Reconozco la revolución que Marcelo Bielsa provocó en el fútbol chileno. Y la enorme influencia que tuvo José Sulantay en la gestación de este grupo. Pero yo seré siempre viuda de Sampaoli. Lo dije en este mismo espacio el 8 de septiembre de 2013 y lo repito ahora, cuando el inevitable momento de la pérdida me parece cada vez más cercano.
Primero una sentencia. Sampaoli fue la gran figura de la final. Incluso más que Gary Medel, más que Marcelo Díaz y más que Charles Aránguiz. Más que Claudio Bravo. Y es que para ganar ese partido se requería de una planificación certera y una ejecución óptima, con un dibujo inédito, audaz, arriesgado e impredecible. Suponía el ingreso de Silva (el último de los llamados), el cambio de perfil de Medel y una doble función para Díaz. Los tres le respondieron más allá de las expectativas.
El diseño defensivo de Chile fue tan riguroso y eficiente que anuló a Messi, Agüero, Di María y Pastore. Sin atenuantes ni excusas, porque fue más efectivo y ambicioso que el de Martino, y estuvo más cerca de ganar en los 120 minutos de juego, con la sola excepción del contragolpe que desperdició Higuaín, que otra vez llegó tarde a su cita con la gloria.
Este equipo fue campeón pese a ser el más bajo de estatura del certamen; al dolor que le provocaba cada pelota detenida; a jugar sin un referente de área y a no mostrar casi ninguna renovación desde el Mundial hasta ahora.

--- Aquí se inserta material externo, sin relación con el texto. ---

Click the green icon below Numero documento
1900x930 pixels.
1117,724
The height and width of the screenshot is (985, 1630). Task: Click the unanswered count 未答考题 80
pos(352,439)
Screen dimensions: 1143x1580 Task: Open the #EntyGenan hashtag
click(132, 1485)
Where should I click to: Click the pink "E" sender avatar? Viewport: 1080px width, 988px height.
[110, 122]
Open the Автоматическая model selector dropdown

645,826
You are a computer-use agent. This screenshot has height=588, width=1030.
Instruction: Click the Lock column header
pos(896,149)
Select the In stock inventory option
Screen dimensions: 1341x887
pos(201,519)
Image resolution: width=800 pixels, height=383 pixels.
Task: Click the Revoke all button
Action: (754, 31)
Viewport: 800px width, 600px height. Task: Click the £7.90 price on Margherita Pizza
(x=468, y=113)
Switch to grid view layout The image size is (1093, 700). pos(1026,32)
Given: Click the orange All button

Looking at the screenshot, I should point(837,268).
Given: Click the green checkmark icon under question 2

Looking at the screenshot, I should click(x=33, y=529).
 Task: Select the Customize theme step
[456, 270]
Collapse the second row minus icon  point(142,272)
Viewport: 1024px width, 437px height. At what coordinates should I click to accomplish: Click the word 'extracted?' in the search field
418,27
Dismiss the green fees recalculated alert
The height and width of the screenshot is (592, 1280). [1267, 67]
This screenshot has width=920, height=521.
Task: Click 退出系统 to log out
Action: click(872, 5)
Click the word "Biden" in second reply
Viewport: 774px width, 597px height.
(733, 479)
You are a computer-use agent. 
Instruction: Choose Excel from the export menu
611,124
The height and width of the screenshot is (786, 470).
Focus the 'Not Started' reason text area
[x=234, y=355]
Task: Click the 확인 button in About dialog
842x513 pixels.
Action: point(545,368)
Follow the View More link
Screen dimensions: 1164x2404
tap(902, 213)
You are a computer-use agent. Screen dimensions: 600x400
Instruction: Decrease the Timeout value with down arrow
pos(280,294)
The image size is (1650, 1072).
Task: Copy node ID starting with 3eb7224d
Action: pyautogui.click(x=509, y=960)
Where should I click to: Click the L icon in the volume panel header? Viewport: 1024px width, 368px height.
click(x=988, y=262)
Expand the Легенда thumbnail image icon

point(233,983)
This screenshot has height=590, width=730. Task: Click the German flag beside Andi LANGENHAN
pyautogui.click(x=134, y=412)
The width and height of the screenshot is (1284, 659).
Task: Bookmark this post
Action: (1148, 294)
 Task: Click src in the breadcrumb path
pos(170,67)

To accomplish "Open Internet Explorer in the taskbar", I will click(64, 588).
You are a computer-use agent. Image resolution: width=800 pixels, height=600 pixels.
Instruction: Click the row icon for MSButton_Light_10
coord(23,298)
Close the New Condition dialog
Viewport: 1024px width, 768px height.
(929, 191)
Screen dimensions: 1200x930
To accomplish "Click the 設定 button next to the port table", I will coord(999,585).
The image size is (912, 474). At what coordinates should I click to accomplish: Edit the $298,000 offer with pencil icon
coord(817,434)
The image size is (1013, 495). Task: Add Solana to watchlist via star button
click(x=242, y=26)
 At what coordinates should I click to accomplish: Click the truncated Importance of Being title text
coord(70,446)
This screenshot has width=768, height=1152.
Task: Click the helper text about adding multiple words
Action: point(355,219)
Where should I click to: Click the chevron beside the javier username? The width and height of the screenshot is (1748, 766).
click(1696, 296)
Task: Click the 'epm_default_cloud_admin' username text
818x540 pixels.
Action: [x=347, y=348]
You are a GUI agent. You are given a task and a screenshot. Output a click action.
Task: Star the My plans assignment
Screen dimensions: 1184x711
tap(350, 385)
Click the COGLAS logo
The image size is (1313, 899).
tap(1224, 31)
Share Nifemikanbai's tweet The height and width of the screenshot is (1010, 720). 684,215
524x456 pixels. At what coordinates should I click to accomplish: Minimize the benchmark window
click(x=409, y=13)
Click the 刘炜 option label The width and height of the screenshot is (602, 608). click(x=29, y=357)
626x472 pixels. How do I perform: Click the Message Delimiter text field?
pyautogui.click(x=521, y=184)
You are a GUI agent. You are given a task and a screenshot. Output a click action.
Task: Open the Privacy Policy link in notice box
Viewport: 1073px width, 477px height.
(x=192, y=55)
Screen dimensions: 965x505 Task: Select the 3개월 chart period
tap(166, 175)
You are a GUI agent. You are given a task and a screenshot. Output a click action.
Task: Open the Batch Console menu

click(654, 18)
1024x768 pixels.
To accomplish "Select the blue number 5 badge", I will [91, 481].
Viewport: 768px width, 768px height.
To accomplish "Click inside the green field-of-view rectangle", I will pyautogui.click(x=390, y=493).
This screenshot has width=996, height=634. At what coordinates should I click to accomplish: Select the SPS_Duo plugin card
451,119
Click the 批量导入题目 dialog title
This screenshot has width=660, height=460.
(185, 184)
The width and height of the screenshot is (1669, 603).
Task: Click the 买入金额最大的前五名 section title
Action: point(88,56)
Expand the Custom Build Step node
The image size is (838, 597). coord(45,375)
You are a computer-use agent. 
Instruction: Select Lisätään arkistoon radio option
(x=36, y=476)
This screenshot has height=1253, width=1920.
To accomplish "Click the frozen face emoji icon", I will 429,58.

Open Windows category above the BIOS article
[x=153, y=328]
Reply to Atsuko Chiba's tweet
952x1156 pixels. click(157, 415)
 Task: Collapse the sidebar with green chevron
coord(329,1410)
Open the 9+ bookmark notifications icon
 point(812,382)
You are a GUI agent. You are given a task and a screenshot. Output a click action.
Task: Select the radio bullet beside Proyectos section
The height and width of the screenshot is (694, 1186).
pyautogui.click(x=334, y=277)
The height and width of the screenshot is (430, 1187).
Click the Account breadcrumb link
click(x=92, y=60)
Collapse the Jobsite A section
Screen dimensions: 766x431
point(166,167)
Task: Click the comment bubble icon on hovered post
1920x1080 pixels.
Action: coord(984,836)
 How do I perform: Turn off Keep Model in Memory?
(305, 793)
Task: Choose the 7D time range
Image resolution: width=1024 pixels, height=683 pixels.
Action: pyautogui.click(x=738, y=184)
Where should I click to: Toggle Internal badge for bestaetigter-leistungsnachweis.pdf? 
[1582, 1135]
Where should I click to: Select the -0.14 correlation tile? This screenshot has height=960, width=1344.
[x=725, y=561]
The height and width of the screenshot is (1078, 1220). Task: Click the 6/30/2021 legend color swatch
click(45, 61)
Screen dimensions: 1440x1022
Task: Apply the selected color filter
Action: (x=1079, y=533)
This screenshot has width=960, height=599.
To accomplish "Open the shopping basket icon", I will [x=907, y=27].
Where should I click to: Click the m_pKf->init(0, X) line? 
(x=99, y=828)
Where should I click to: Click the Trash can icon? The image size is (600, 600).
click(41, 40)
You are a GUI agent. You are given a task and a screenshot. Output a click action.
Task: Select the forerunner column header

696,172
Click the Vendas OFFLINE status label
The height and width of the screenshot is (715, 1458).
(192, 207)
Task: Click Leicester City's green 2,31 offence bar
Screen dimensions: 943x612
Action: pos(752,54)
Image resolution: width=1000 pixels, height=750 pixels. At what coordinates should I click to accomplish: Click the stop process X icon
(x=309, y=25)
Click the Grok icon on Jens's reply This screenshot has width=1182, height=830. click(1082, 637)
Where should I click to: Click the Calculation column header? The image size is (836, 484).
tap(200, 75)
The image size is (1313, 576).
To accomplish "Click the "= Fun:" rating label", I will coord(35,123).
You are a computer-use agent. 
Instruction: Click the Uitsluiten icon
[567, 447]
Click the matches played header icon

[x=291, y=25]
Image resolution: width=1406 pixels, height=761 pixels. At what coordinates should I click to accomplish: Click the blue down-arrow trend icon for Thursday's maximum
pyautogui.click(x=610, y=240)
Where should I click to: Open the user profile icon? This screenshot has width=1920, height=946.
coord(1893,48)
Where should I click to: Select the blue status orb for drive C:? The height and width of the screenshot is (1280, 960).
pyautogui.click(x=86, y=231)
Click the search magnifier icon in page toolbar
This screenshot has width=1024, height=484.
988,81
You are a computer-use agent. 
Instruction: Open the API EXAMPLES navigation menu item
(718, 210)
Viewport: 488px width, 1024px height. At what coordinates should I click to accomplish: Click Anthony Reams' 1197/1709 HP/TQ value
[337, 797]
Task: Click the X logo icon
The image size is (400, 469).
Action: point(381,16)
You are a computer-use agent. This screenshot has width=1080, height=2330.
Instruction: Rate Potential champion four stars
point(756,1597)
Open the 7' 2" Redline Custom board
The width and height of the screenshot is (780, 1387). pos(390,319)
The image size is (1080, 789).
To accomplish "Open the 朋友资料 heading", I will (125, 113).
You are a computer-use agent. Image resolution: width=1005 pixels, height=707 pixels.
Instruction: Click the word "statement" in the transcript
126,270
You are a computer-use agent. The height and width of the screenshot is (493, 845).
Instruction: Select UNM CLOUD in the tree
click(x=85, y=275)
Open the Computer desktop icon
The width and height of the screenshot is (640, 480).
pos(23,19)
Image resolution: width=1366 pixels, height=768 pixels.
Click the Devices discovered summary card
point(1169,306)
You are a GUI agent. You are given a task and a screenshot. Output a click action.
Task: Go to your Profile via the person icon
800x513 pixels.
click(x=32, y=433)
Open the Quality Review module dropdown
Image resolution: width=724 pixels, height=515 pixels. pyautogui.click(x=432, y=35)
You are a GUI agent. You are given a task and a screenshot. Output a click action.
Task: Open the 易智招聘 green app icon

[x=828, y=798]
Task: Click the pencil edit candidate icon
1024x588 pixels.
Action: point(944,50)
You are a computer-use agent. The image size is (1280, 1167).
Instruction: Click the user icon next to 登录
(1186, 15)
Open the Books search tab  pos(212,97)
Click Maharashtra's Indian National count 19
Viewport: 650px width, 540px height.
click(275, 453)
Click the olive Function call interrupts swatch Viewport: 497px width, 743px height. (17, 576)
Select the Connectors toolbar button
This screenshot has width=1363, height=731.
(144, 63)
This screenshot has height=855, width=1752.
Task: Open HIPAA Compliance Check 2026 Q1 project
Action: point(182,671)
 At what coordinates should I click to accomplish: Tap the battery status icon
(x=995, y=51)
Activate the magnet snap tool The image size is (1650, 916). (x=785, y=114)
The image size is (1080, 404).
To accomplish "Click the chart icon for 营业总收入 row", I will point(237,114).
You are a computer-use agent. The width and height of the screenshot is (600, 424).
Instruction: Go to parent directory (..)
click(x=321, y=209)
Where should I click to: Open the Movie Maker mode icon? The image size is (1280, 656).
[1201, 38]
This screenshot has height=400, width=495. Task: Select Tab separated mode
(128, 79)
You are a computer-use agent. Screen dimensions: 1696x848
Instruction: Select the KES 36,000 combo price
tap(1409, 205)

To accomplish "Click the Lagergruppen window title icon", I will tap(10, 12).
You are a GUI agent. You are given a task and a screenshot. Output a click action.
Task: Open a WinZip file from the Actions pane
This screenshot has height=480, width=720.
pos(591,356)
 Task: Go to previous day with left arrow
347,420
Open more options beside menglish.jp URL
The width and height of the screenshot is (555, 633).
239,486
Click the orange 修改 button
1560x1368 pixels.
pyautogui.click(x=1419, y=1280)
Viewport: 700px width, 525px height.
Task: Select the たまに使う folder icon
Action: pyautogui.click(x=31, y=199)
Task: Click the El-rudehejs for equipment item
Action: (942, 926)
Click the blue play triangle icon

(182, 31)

Levantó la Copa América pese a que en los amistosos previos no tuvo gol, y que el cambio de estrategia quedó relegado casi al inicio del torneo, por petición de los propios jugadores. O sea, logró el éxito cuando la lógica futbolística le jugaba en contra, con argumentos más que razonables.
Yo soy sampaolista, y cuando llegue el momento, como toda viuda, asumiré hasta sus tropiezos, como lo hacen los bielsistas, aunque no renunciaré a la crítica. El perdonazo a Vidal, los cambios constantes en las políticas disciplinarias, la falta de condena al dedo invasor de Gonzalo Jara, su exagerada pasión al borde de la cancha, su obsesión sin límites por el secretismo y su fracaso para controlar las filtraciones. Pese al estado policial que impuso, todo el mundo sabía cómo iba a jugar Chile mucho antes de que el equipo saltara a la cancha.
Sampaoli perfeccionó para Chile el esquema de Bielsa. Gracias a eso el país festejó eufórico (festejamos). Y en la suma de títulos, tiene dos de los tres en el nivel continental. Pero en su discurso pospartido comenzó a sembrar la ideología del adiós. Culpó del desgaste al periodismo -en otro desliz que se debe dejar pasar-, pero entiendo que el duro tránsito de esta Copa (en la cancha y, sobre todo, fuera de ella) puede haber comenzado a pasarle la cuenta, con el grupo que encabeza y con la opinión pública. Querrá dirigir en medios más competitivos, buscar nuevas metas, mejores perspectivas y está en todo su derecho.
No hay ningún dato cierto, ninguna fisura en el discurso actual, pero será un hecho de la causa. La continuidad del seleccionador debería ser tema nuevamente, y habrá que ir preparando el velo negro, por si las moscas. Porque no creo, como no creí antes, que todo esto se derrumbe por una sola persona. Por muy Sampaoli que sea.